The selloff in the fixed income market dealt a significant blow to investment-grade rated bond exchange traded funds, with debt issued by some of the safest U.S. companies suffering their second-worst start to a new year on record.

The iShares iBoxx $ Investment Grade Corporate Bond ETF (LQD), the largest investment-grade bond ETF by assets on the market, has been the second-most shunned ETF play so far in 2021, experiencing $7.6 billion in net outflows year-to-date, according to ETFdb data.

Meanwhile, bonds from highly rated companies have depreciated in value by 5.4%, accounting for both price change and interest payments, through March 18, the Wall Street Journal reports. This reflects their second-worst start in data going back to 1996. 2020’s pandemic-fueled selling was their worst performance since that time.

In comparison, high-yield bonds have returned a modest 0.2% and corporate loans to highly indebted borrowers even returned 1.7% over the same period.

Demand for investment-grade debt has waned on rising expectations that the vaccine rollout and new stimulus money will invigorate the economy, which has fueled growth and inflation bets but reduced the attractiveness of bonds’ fixed income payments, especially on a real rate basis. Additionally, bond prices have recently pushed yields on benchmark 10-year Treasury notes above 1.7% for the first time since January 2020.

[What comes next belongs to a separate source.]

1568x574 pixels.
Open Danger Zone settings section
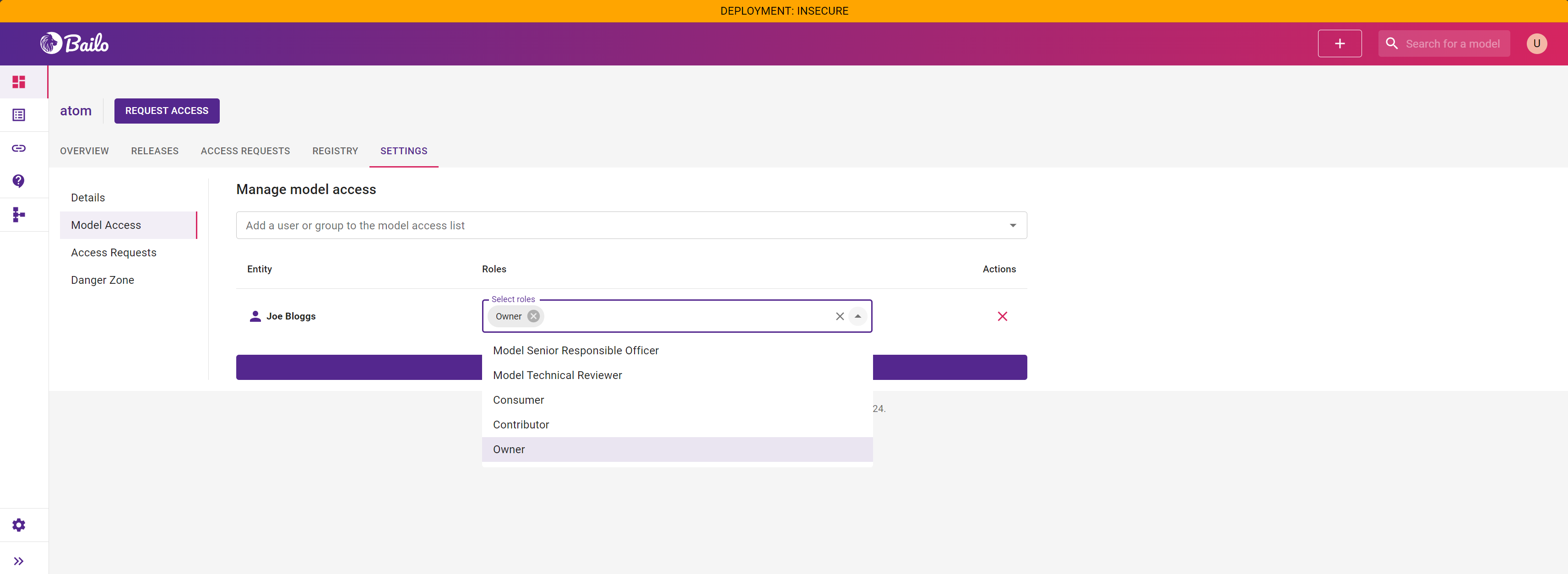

The spread, or extra yield investors demand to hold high-rate corporate bonds over Treasuries, hit 1 percentage point earlier this month, its highest level since December, but slightly up from 0.88 percentage point in mid-February. While the gap has since narrowed, it has raised concerns that the selling pressure in Treasuries could tighten financial conditions and disrupt steady corporate borrowing.

“The time to chase yield is when spreads are very wide,” David Kotok, chief investment officer at Cumberland Advisors, told the WSJ. “When there is no prevalent fear of default, and spreads are very tight, that you only get a few basis points by sacrificing credit quality, history shows that is a bad trade.”